── Record set ──
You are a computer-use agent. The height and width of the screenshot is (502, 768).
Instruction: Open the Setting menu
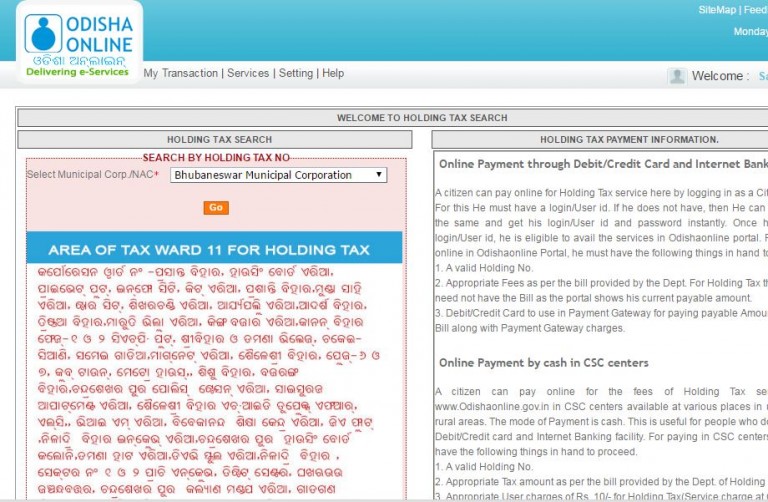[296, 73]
───
── Record set ──
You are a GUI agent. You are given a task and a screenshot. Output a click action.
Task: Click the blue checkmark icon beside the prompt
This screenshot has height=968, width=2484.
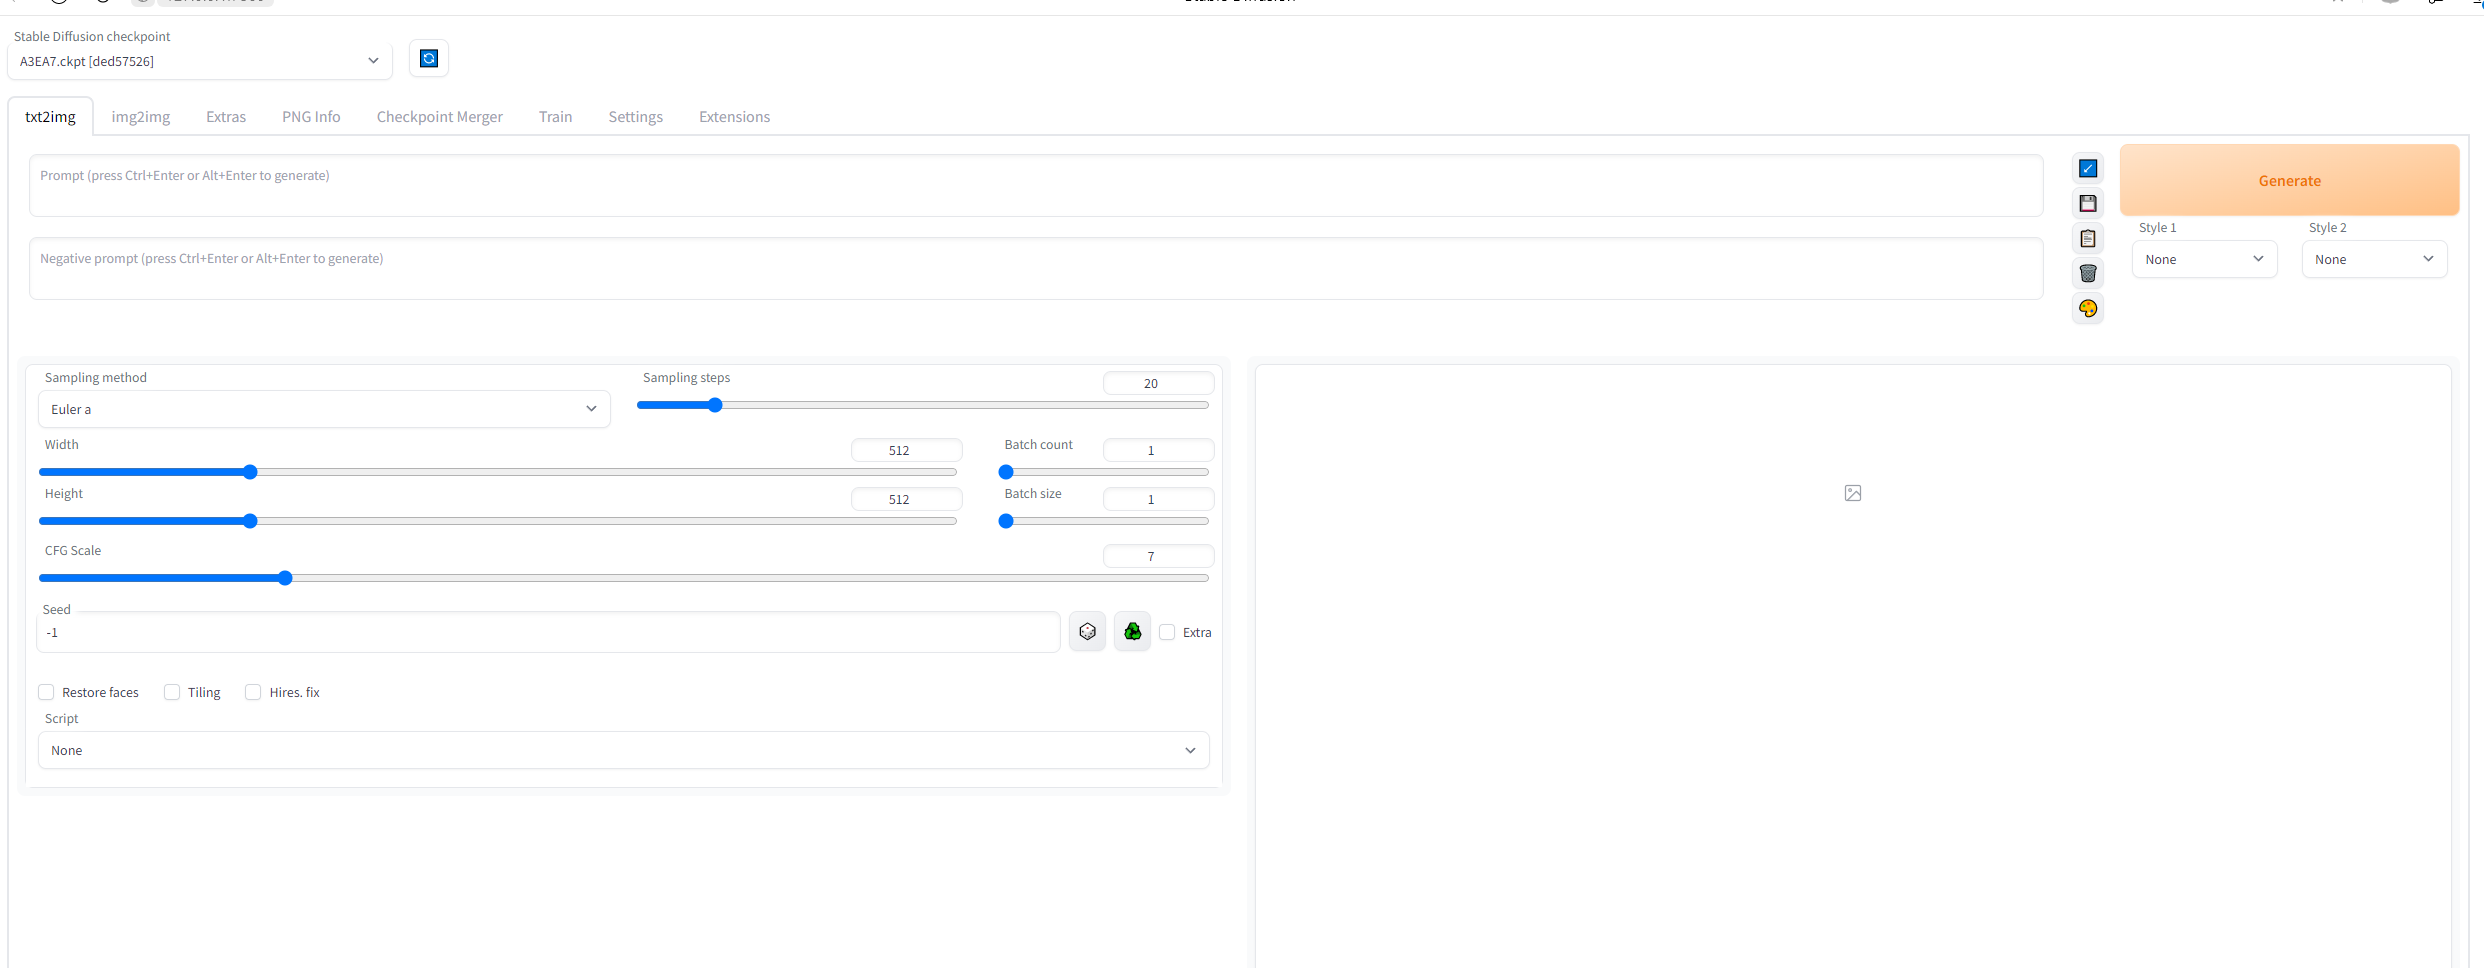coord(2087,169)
───
Check each line of the listing above. Copy the ones with the word "agent".

You are a computer-use agent. The height and width of the screenshot is (502, 768).
You are a GUI agent. You are given a task and a screenshot. Output a click action.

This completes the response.